On January 17, 2012 the film was released on DVD through Shout! Factory as part of a double feature with The Last Hard Men.

==Plot==
In Greece, the wife and children of American businessman Jonas Bracken are kidnapped by a radical group, the World Activist Revolutionary Army, who demand a ransom of $5 million for their safe return. Bracken raises the ransom money from selling off parts of his business empire, but the kidnappers then make further demands, requiring Bracken to use the money to purchase arms and ammunition for them. Inspector Nikolidis of the Greek police is put in charge of case. Jim McCabe, a smuggler who is Ellen Bracken's ex-husband and father to their son, reads about the kidnapping in the newspapers and meets with Bracken.

Police trace a radio signal used by the kidnappers and close in on the location, only to discover it is a decoy. A booby-trap detonates, killing several officers including Nikolidis's nephew. Nikolidis and McCabe agree that the kidnappers must be stopped, perhaps by any means. The kidnappers send a photograph of Ellen and the children as proof that they are still alive and, without the police knowing, McCabe uses a contact to trace their location based on a painted fresco in the background of the photo. He discovers that they are being held in a remote cliff-top monastery.

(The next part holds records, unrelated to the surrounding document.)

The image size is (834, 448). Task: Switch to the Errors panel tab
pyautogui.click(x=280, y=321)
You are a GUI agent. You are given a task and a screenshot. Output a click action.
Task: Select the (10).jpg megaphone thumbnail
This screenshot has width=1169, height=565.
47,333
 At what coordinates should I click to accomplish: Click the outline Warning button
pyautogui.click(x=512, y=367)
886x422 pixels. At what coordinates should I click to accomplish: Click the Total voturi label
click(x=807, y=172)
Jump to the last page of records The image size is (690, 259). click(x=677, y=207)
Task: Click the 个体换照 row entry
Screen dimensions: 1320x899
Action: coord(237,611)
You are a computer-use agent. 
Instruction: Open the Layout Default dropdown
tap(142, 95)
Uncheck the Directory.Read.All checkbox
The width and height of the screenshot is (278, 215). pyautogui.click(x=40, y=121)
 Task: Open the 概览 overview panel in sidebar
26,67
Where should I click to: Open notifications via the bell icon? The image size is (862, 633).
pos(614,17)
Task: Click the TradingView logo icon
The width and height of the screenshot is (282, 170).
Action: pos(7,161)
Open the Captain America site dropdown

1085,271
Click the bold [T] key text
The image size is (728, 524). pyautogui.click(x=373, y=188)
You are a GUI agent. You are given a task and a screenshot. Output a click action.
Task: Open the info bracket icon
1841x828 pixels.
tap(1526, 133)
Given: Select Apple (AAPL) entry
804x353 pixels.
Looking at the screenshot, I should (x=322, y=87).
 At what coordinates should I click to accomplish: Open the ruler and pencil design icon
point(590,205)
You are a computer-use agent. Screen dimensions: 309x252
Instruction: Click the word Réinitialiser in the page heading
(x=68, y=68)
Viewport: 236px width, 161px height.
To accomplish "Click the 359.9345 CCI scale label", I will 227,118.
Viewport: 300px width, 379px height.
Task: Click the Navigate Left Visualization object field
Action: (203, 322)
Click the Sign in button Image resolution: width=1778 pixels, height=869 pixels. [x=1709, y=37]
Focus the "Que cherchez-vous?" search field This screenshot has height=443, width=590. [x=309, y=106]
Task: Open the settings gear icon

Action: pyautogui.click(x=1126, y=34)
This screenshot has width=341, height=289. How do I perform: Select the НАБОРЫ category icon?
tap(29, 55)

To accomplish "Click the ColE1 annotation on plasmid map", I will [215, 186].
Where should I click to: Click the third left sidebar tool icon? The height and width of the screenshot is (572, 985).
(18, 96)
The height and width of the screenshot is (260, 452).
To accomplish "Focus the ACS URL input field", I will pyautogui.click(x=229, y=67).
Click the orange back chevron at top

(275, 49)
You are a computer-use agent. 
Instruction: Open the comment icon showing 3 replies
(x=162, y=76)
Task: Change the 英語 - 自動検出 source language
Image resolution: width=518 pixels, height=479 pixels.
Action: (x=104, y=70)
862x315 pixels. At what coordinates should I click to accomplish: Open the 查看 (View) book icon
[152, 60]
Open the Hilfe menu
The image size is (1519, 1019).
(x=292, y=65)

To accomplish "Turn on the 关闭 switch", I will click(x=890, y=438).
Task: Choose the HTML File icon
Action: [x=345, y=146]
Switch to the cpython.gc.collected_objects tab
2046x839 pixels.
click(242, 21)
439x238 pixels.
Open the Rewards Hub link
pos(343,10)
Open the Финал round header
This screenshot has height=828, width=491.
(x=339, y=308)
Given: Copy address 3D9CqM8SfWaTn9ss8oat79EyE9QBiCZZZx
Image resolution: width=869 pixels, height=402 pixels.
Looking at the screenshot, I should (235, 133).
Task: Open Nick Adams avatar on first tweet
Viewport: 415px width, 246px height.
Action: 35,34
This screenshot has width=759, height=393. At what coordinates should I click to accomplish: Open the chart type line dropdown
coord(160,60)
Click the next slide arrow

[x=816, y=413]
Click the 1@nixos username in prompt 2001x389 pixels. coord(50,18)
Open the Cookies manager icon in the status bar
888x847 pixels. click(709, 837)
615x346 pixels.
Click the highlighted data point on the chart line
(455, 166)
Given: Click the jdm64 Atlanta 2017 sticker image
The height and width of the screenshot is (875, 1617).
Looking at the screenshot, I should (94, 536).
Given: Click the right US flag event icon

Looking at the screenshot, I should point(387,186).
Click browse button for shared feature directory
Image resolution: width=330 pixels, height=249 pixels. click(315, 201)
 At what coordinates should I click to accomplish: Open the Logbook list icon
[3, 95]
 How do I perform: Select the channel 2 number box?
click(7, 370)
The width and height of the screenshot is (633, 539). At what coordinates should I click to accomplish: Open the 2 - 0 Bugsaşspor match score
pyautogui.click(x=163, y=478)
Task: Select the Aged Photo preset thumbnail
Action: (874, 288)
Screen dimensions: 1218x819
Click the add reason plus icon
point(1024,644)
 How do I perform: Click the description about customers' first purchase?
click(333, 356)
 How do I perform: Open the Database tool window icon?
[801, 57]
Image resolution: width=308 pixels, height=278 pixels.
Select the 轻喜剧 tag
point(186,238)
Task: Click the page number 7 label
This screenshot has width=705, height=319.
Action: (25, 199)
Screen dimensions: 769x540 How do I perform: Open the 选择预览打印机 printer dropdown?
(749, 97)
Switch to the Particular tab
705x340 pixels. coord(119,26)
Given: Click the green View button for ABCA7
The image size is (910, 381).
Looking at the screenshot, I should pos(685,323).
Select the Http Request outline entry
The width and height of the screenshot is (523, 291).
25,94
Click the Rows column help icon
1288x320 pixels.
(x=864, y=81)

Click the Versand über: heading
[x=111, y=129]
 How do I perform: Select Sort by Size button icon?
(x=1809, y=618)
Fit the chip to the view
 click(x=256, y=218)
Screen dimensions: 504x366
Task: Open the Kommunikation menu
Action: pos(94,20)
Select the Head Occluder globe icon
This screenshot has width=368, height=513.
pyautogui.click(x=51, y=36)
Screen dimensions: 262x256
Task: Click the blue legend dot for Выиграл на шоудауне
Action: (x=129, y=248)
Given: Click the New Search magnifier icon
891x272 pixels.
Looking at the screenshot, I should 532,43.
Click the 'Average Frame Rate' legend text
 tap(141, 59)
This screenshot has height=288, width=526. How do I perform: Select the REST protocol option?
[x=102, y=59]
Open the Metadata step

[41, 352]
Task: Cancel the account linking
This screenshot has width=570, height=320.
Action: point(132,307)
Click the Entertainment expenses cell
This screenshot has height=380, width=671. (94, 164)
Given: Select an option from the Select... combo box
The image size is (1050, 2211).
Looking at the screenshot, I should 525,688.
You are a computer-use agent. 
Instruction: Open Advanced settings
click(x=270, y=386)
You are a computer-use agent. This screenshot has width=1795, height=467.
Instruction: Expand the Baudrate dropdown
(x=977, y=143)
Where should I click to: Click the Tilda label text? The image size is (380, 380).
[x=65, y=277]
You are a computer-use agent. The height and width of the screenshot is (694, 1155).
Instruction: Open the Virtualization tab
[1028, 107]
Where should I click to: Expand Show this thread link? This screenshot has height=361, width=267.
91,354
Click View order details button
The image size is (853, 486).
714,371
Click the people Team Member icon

McCabe finds a hang glider flying circus and hires them to take part in a rescue mission. When Nikolidis discovers that McCabe has gone to free Bracken's family, the police decide to launch their own rescue plan and move in. McCabe's team use their hang gliders to infiltrate the monastery and free the hostages, but are discovered as they are leaving. While a gun battle ensues between the kidnappers and the police at the monastery, McCabe's team and the hostages are pursued and eventually escape on their hang gliders. The head kidnapper chases them in a helicopter, which McCabe forces to crash land. The head kidnapper then commits suicide rather than be captured and Bracken is reunited with his family.

==Cast==
- James Coburn as Jim McCabe
- Susannah York as Ellen Bracken
- Robert Culp as Jonas Bracken
- Charles Aznavour as Insp. Nikolidis
- Harry Andrews as Auerbach
- John Beck as Ben
- Zouzou as Female terrorist
- Kenneth Griffith as Wasserman
- Werner Pochath as Terrorist #1
- Anthony Antypas as Dimitri
- Telis Zotos as Bracken's secretary
- Nikos Tsachiridis as Gatekeeper
- Ernie F. Orsatti as Joe
- Barbara Trentham as Della
- Henry Brown as Martin

==Production==
Coburn's casting was announced in May 1975. The film was part of a slate of productions from Sandy Howard.

The movie was shot in Greece under the title of Hostages.

After an explosion on the set of Sky Riders in which a Greek electrician died, producer Terry Morse Jr. was arrested and producer Sandy Howard was detained for several weeks. A $250,000 out-of-court settlement was made, which one Variety article called a "bribe" so the crew member responsible would not be imprisoned.

==Reception==
The film was a failure at the box office in the US but did better internationally.

Howard hired Jack Hill to write a sequel. He later said "I pitched them my idea, which they thought was good, and I wrote the script. Well, it turned out that the movie was a big flop and no one could understand why. I knew why, it was because they had the theory that it should be wall to wall action and there is nothing more boring." Hill then wrote City on Fire and Death Ship for Howard.

In 2025, The Hollywood Reporter listed Sky Riders as having the best stunts of 1976.